É muito provável que aquilo que aterroriza uma geração não provoque mais do que um sorriso perplexo à geração seguinte. Lembro-me de como, em 1964, apenas vinte anos após a guerra, Harold Clurman, o encenador de Incident at Vichy, mostrou aos actores o filme de um discurso de Hitler, na esperança de lhes dar uma ideia do período nazi em que decorria a acção da minha peça. Os actores, vendo como Hitler, perante um imenso estádio repleto de adoradores, se punha em bicos de pés, em êxtase, com as mãos entrelaçadas debaixo do queixo e um esgar de sublime auto-satisfação, agitando afectadamente o corpo, riram dos exageros daquela actuação.
(Arthur Miller, Porque escrevi As Bruxas de Salém, incluído no Manual de Leitura de As Bruxas de Salém, com edição do TNSJ e tradução de Rui Pires Cabral.)

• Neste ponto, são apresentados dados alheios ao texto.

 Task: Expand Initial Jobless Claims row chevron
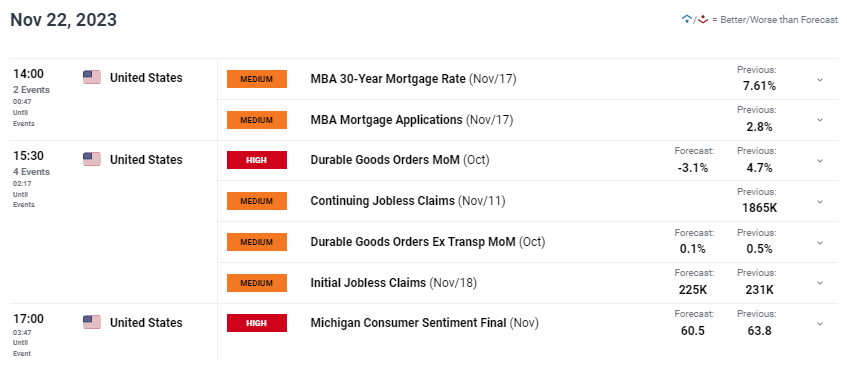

Miller escreve este texto em 1996. Vinte anos depois, com as fogueiras de novos fanatismos a irromperam por toda a parte como um vendaval, pergunto-me se os actores de agora, vendo Hitler, terão a mesma vontade de rir.

Comentários

Eh Lopes da Silva disse…
Diz o Cormac que o passado é uma faca com o fio da lâmina embotado e cheio de bocas. Acho que isso faz sentido, hoje, que a faca está romba. Imagino-me a empunhar uma dessas, ferruginosa, com 50 anos, pontilhada do verdete das desilusões, o cabo ainda vermelhusco. Acho que os porcos cheiram ao longe os matadores. Para eles tenho-a sempre pronta.